Goldman Sachs und Mike Novogratz investieren 12 Mio. Euro in Krypto-Treuhandunternehmen

Der US-amerikanische Bankengigant Goldman Sachs und sein früherer Partner Mike Novogratz, jetzt CEO der Kryptoinvestmentfirma Galaxy Digital, haben kürzlich in den US-Verwahrungsdienstleister BitGo investiert, berichtet Bloomberg am Mittwoch, den 18. Oktober.

Insgesamt hat BitGo in ihrer zweiten Fundraising-Runde 50 Mio. Euro gesammelt. Laut Bloomberg haben Goldman Sachs und Novogratz zusammen etwa 13 Mio. Euro beigetragen, da ihre Kunden wachsendes Interesse an Kryptowährungen zeigen.

Bloomberg stellt fest, dass es BitGo gelungen ist, in allen Fundraising-Runden insgesamt 61 Mio. Euro zu sammeln. Die bedeutende Investition von zwei mit der Wall Street verbundenen Firmen könnte BitGo helfen, in Zukunft mehr wohlhabende Investoren zu gewinnen, glaubt Bloomberg.

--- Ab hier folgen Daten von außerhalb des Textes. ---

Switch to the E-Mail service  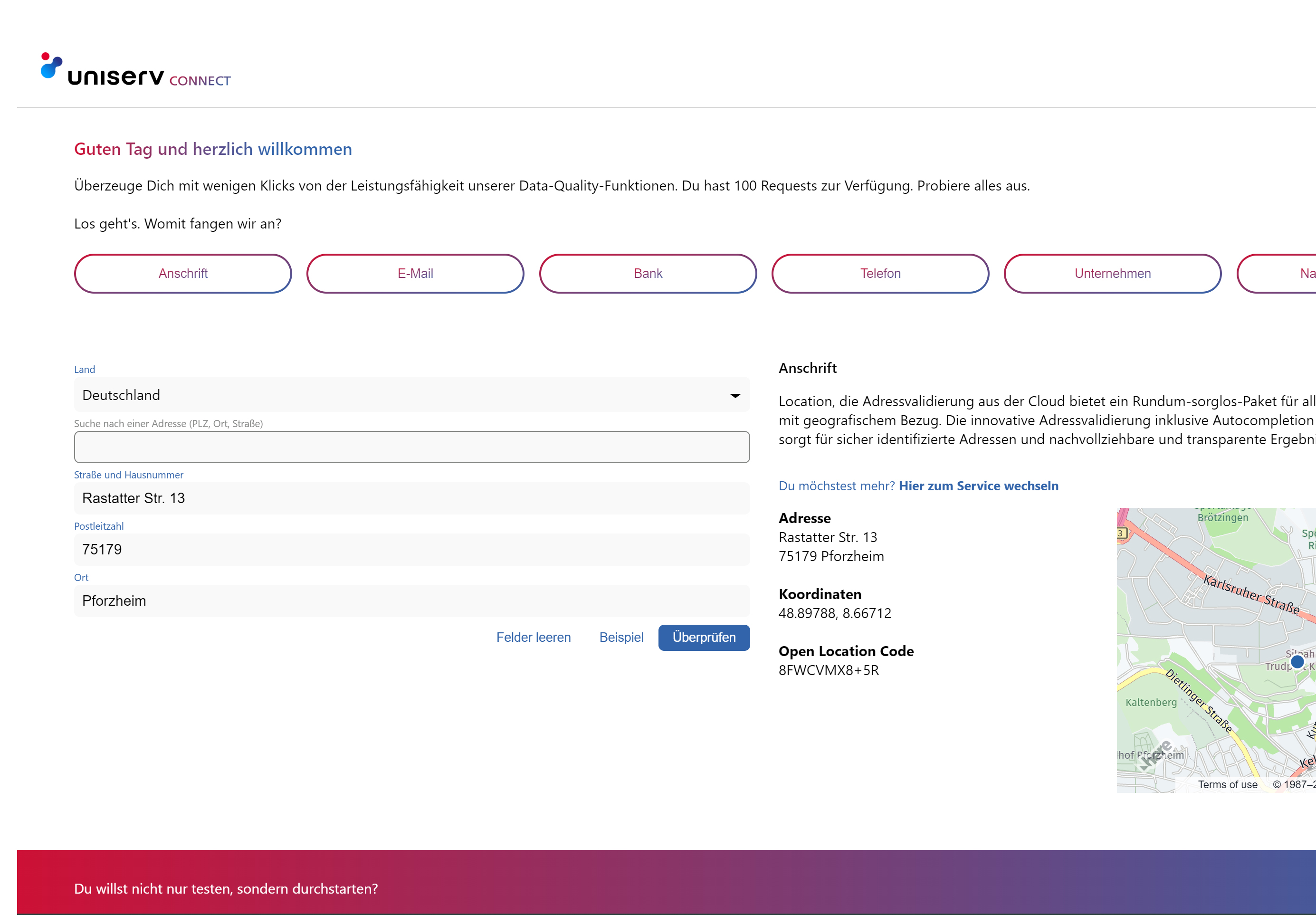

BitGo ist eine amerikanische Krypto-Wallet und Blockchain-Sicherheitsfirma, die 2013 gegründet wurde. Wie Cointelegraph bereits im September schrieb, erhielt das Unternehmen ein staatliches Zertifikat für Treuhandgesellschaften von der South Dakota Division of Banking und wurde so zu einem qualifizierten Treuhänder für Krypto.

Goldman Sachs hat Berichten zufolge darüber nachgedacht, eine eigene Krypto-Verwahrung zu schaffen. Im August erklärten Insider gegenüber Bloomberg, dass das Unternehmen verschiedene Produkte im Zusammenhang mit digitalen Vermögenswerten anbieten wolle. Die ungenannten Quellen fügten hinzu, dass Goldman Sachs dieser Schritt auch andere Bereiche wie Prime-Brokerage-Dienstleistungen eröffnen könnte.

Darüber hinaus leitete der US-amerikanische Bankengigant kürzlich eine strategische Finanzierungsrunde über 21 Mio. Euro für das Blockchain-Payment-Startup Veem. Das Unternehmen nutzt die digitale Ledger-Technologie, um die Effizienz von Zahlungen für kleine Unternehmen zu erhöhen, wobei ein Vertreter von Goldman Sachs in seinen Vorstand gewechselt ist.

Ende September äußerte sich Novogratz, der für seine optimistischen Kryptoprognosen bekannt ist, über die Entscheidung von Fidelity Investments, eine auf institutionelle Anleger zugeschnittene Verwahrungslösung zu veröffentlichen, und sagt, dass Krypto-Treuhänder weitere Tests durchführen müssen, bevor sie ein Masseninteresse aufgrund des Anlegervertrauens erreichen können.